Beberapa bulan kami berjuang untuk mencapai tujuan utama kami yaitu menjadi orang yang bisa tercukupi, setelah umi mendapatkan rejeki, umi selalu berbagi kepada fakir miskin dan panti asuhan, mensedekahkan sebagian rejeki yang kami dapatkan, tak lupa kami selalu mengadakan syukuran bersama tetangga untuk makan bersama.
Pernah aku menawarkan diri untuk meminta umi supaya tidak bekerja, tapi umi kekeh dengan pendiriannya, umi senang katanya dapat bekerja dan kalau umi berdiam saja di rumah itu mengingat umi dengan ayah, karena kenangan indah bersama ayah selalu hadir di saat umi melamun.
“ Umi mau kemana? Pagi pagi gini sudah rapih? “ Tanyaku pada umi sambil berjalan menuju meja makan.
“ Ini umi mau ikut rapat bisnis untuk pembukaan cabang baru di Bekasi, perusahaan Adi jaya mengundang umi untuk hadir ke sana “ jawab umi.
“ Emmm gitu yah, tapi mi, kalau umi kesana mau Mumtaz Anyer gak? Sekalian Mumtaz ingin belajar bisnis juga dan biar beradaptasi “ kataku sambil mengoleskan selai di roti.
“ Haah! Sejak kapan anak umi mau terjun di dunia bisnis? Bukannya dulu gak mau yah? Dan sekarang ada apa? “ Tanya umi, kaget mendengar ke sedianku untuk belajar bisnis.
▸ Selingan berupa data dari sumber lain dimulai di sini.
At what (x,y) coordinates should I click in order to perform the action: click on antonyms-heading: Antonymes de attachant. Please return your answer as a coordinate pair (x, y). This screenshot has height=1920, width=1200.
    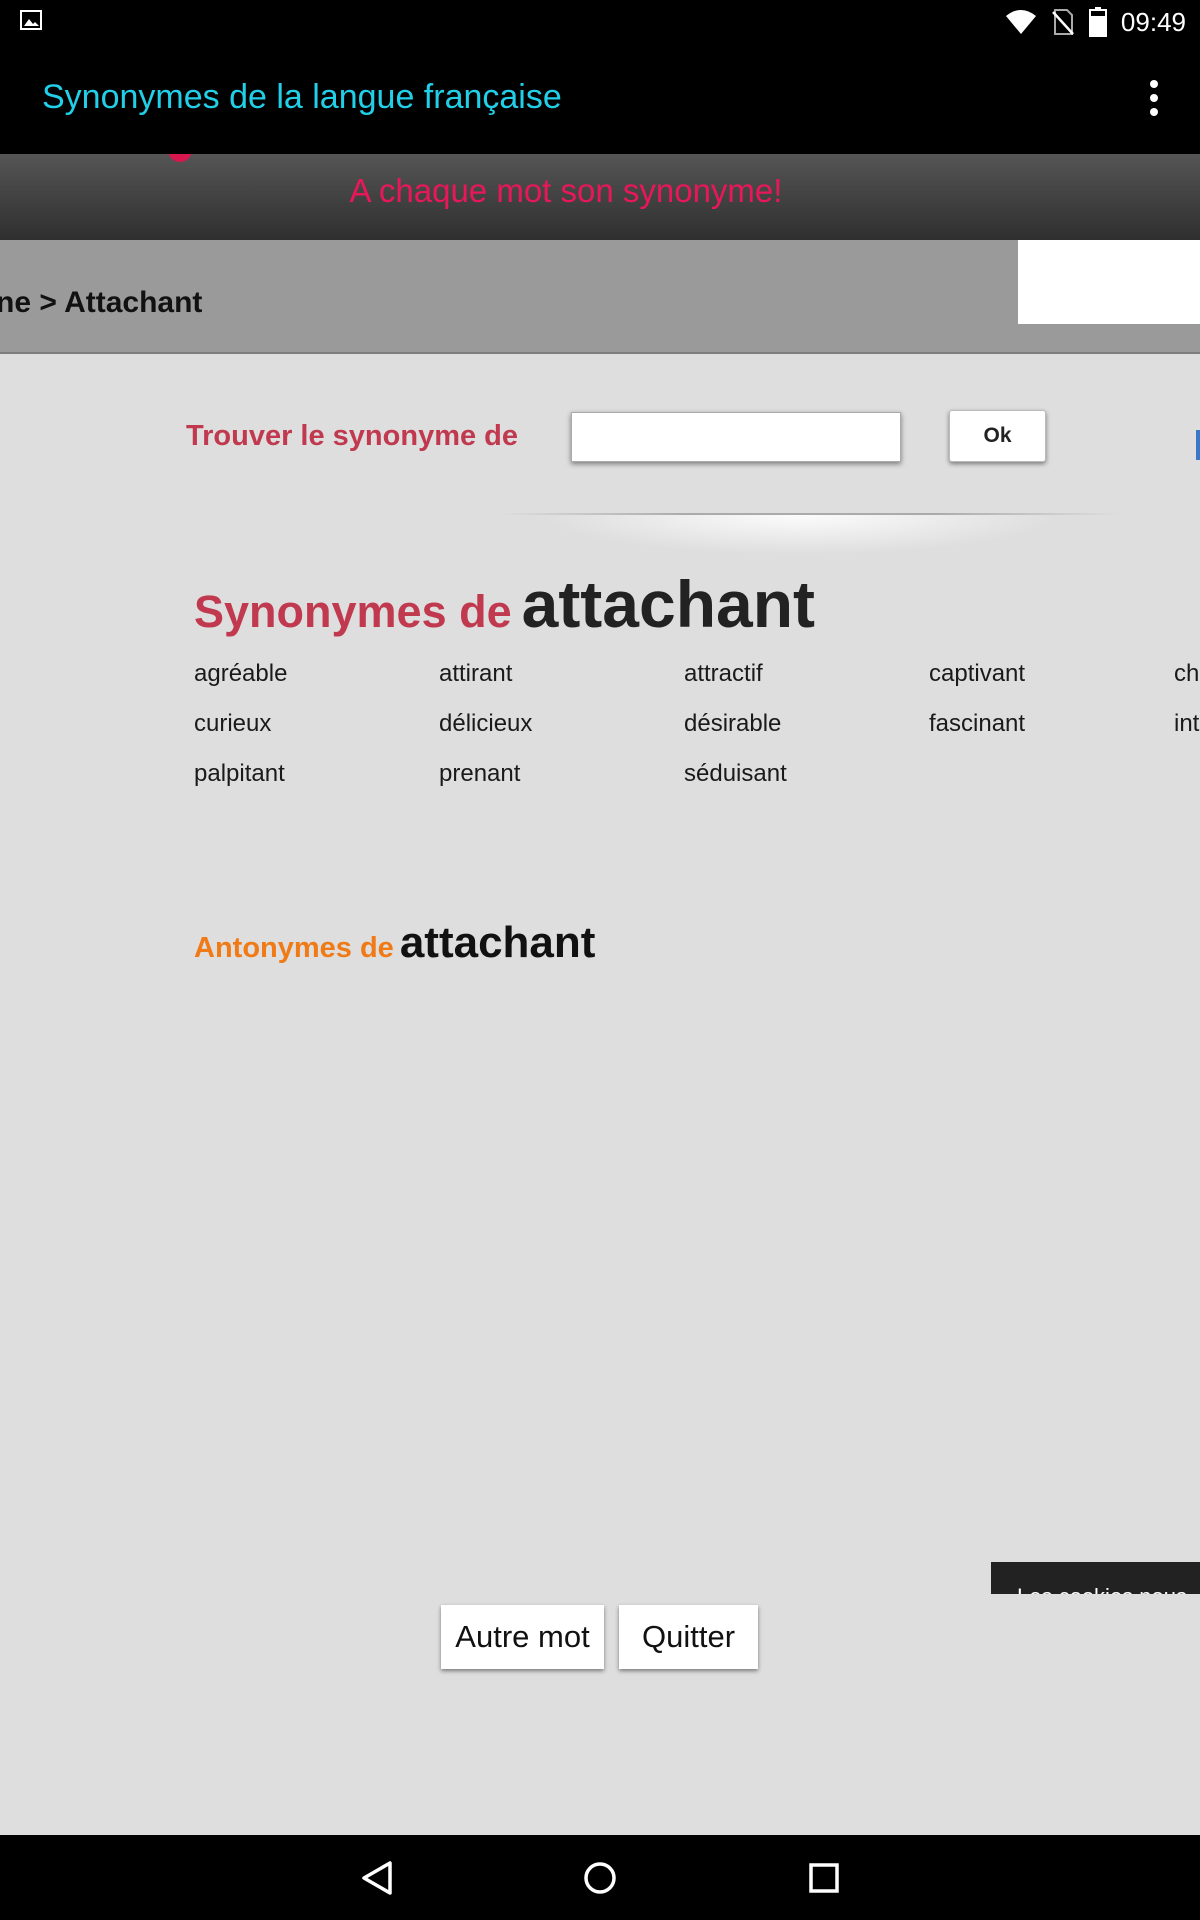
    Looking at the image, I should click on (394, 943).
“ Tidak ada apa- apa umi, aku hanya ingin seperti umi yang bisa berbisnis juga “ ucapku dengan santai.
“Baiklah kalau Mumtaz mau, ayo sudah siapkan? Mari kita berangkat takut macet di jalan nanti kita telat “ ajak umi.
“Siap umi, yuk kita jalan “
Umi hanya tersenyum melihat tingkah ku, katanya bahagia aku mau belajar semuanya.
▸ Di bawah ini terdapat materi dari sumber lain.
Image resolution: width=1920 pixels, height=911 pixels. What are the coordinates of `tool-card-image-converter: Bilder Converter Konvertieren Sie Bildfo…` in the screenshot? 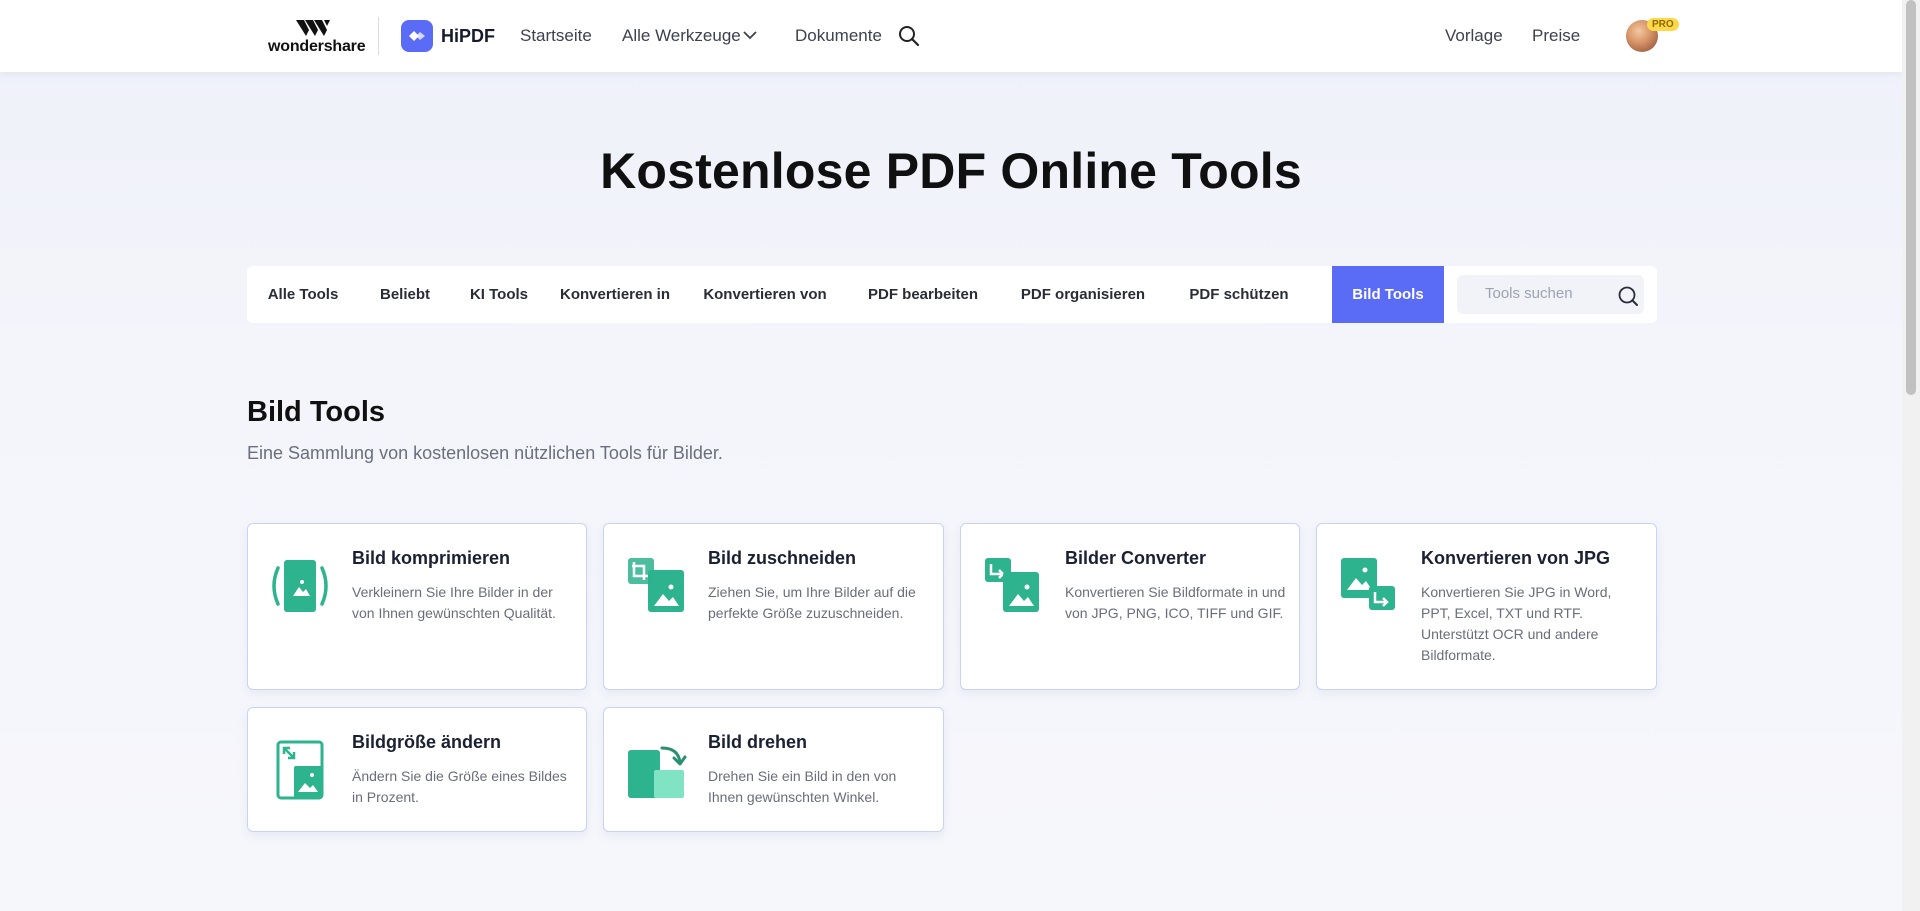 It's located at (1130, 606).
[ karena jika kita hanya bisa di satu keahlian saja maka kita tidak akan merasakan kemajuan dalam diri kita, selagi bisa kenapa tidak untuk mencobanya...].
Setelah sampai di tujuan, aku dan umi langsung masuk, di sana banyak orang-orang kaya yang hadir di acaranya, dengan berbagai makanan, tempat, style, maupun acaranya benar- benar mengagumkan. Aku di kenalkan dengan beberapa rekan bisnis umi dari yang tua sampai yang muda, mereka begitu keren, sampai aku tak bisa aku tak bisa berpaling untuk tidak melihatnya, tiba-tiba aku ingat bahwa aku tidak boleh seperti itu, aku mengucapkan ‘ astaghfirullah’ sambil melangkah menjauh. Acaranya berlangsung sampai malam, tapi aku dan umi langsung pulang setelah acara inti selesai.